Por si faltaba algún elemento polémico más en relación con la crisis del Covid 19, esta semana el Tribunal Constitucional, con los ritmos que le corresponden en su meticuloso trabajo de revisión y análisis de los asuntos que se le encomiendan, ha declarado que el confinamiento domiciliario de hace año y cuatro meses fue una medida contraria a la Carta Magna y que para poder implantar una medida tan restrictiva de los derechos fundamentales lo correcto hubiese sido subir un escalón más de los tres que nuestra Constitución contempla para casos de especial emergencia y gravedad.

Estos estados, por orden de “intensidad”, son: el estado de alarma (que es el que se aplicó) el estado de excepción (que es el que el TC ha considerado que debería haberse utilizado) y el estado de sitio (el más extremo de los tres en cuanto a limitación de libertades).  

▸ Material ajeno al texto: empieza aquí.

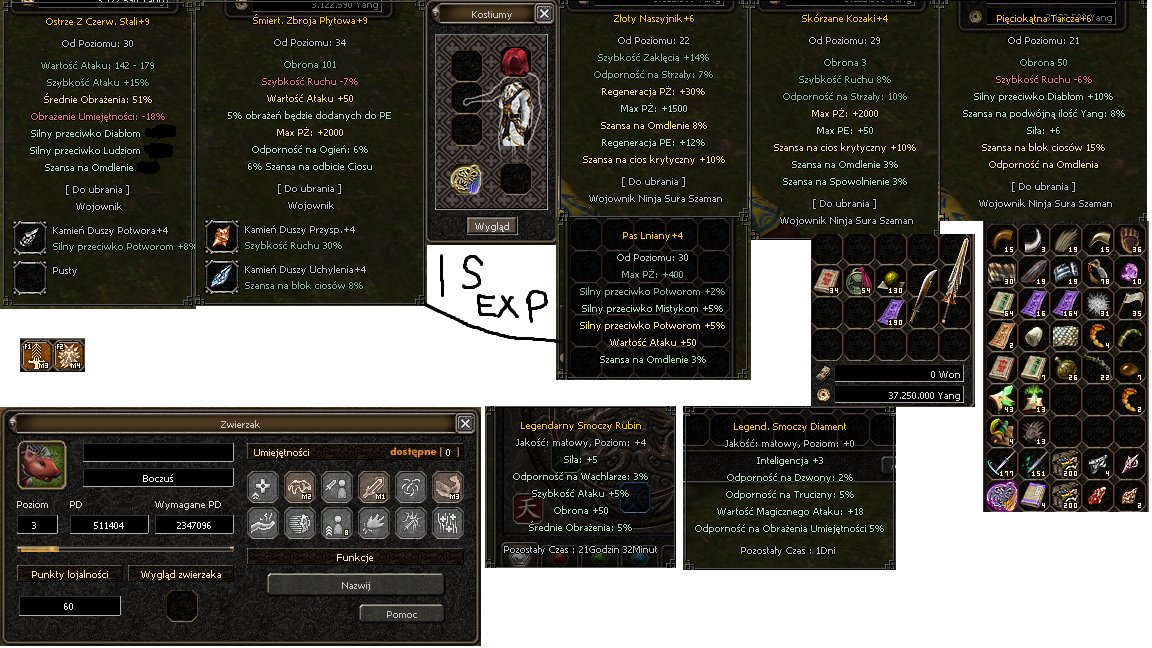The height and width of the screenshot is (648, 1152).
Task: Select the first pet skill icon
Action: (262, 486)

Los magistrados han dejado claro que no ponen en cuestión la pertinencia y proporcionalidad de las medidas sanitarias. Pero sí la herramienta jurídica mediante la que se adoptaron, que les parece; insuficiente para algo tan grave como que se nos prohibiera la libre movilidad.

Todas las democracias tienen resortes para suspender libertades en casos muy excepcionales, pero en todas se aprecia claramente la voluntad de que tales restricciones estén extraordinariamente medidas y sean en todo caso muy excepcionales. Al fin y al cabo, las democracias nacieron con posterioridad a alguna clase de tiranía y es normal que, conociendo cómo se las gastan los regímenes autoritarios, los legisladores democráticos traten de proteger los derechos cívicos con especial cuidado.

En España los estados de excepción fueron relativamente comunes en las últimas etapas del franquismo por lo que los redactores de la Constitución, que en algunos casos habían sufrido en sus carnes las consecuencias de aquellos momentos de supresión de derechos, fueron muy cuidadosos en la redacción de estos tres estados para evitar que fuesen utilizados contra la propia democracia.

El texto constitucional (art. 116) gradúa las condiciones y exigencias para cada uno de los estados y remitió su regulación a una ley del máximo rango posible, que se aprobaría tres años después (la L.O. 4/1981 de 1 de junio).

Las diferencias en cuanto al procedimiento son las siguientes:

El estado de alarma lo declara el Gobierno por decreto, da cuenta al Congreso de los Diputados y solo puede prolongarse más de los primeros quince días si media autorización expresa de la cámara, que a partir de entonces establece las condiciones y plazos.

El estado de excepción lo declara también el Gobierno mediante decreto, pero precisa la previa autorización del Congreso de los Diputados. No puede exceder de treinta días, prorrogables por otro plazo igual y con los mismos requisitos.

El estado de sitio ha de solicitarlo el Gobierno al Congreso de los Diputados que es quien únicamente puede proclamarlo y siempre es necesaria mayoría absoluta

La polémica está, sin duda, servida, no solo porque será un asunto central en la discusión política de los próximos días sino también porque hubo multas cuya validez queda ahora en entredicho, lo que augura que el asunto se prolongará en el tiempo, tal vez más que la propia pandemia, una circunstancia muy diferente a las de peligro político que sin duda era lo que más temía el legislador cuando se redactaron los tres estados excepcionales que contempla nuestra Constitución.